I do have concerns for you HVDY and Ellie Anne about you having people in your lives to share with. I know I cut people out and that no good came of it,
But I did share in here.
Ellie Anne, if your DH wants to go to the funeral, you don't have to, its up to him?
I'm. hoping the "pipework" tests are informative, Sweetpeasue. When you last spoke to the psychologist, how were things left? Is the door open for you to get some more personal support?
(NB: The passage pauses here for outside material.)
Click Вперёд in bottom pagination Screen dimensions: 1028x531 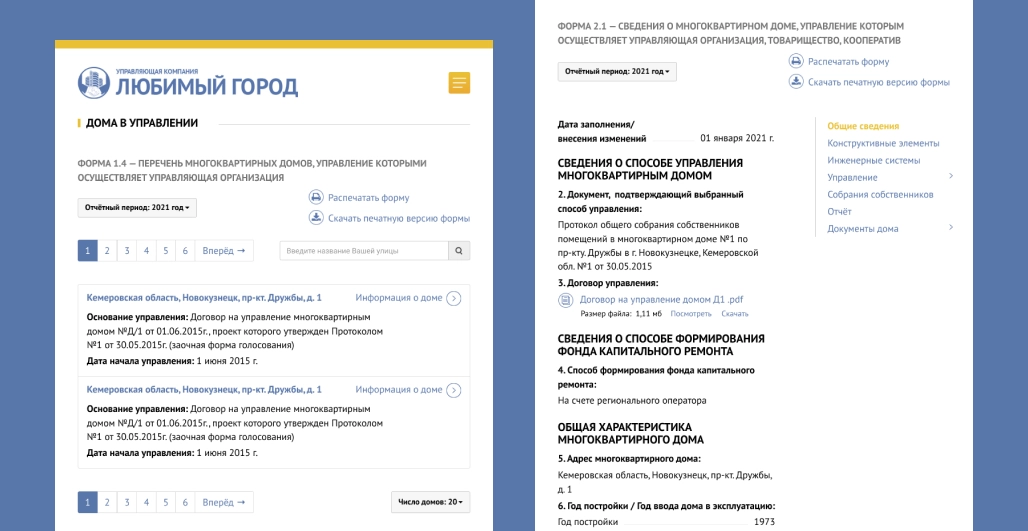click(224, 502)
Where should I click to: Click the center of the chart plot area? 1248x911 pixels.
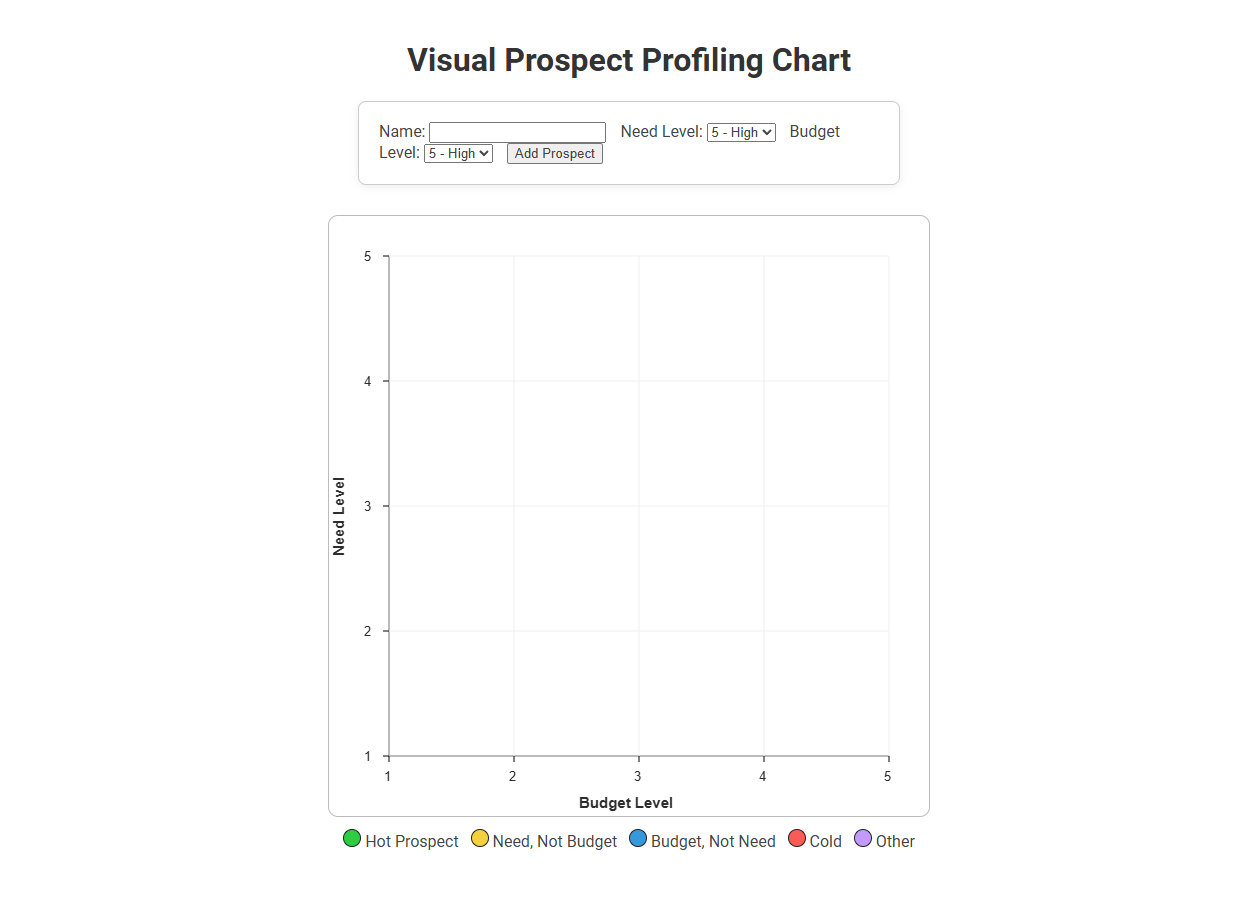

It cant change DH's condition, but it could help bear the waiting.
(no way could I have got weller without the support I got, and some paid for too).
For HVDY, who asked about the charity haul
Brand new cheerful red Regatta waterproof big enough to have a jumper on underneath £12
Brand new Seasalt long blouse £10
A grey fleece with deep pink edging, posh make, £4
A very pretty winter skirt, pull on, comfy posh make £4
lots and lots of next to nothing price felts, cardboard, ready cards (put your own design on) "making things: stuff.
It was fun.
I'm so tired/been overdoing it so much I have given myself permission to take the day off - if I don't, I know there will be some kind of "crash" outcome - I'm going to try and read a new book I've got.
How are you, other BD's?
Wyllow3 Thanks for your concern, but I find being on here and sharing is enough for me. I never talk about my feelings to anyone face-to-face, and I haven't got any reason to sometimes feel so low. My family all love me, I know that, and I'm lucky to have them all. I've got what feels like a UTI, so I'm going to try to get a prescription today.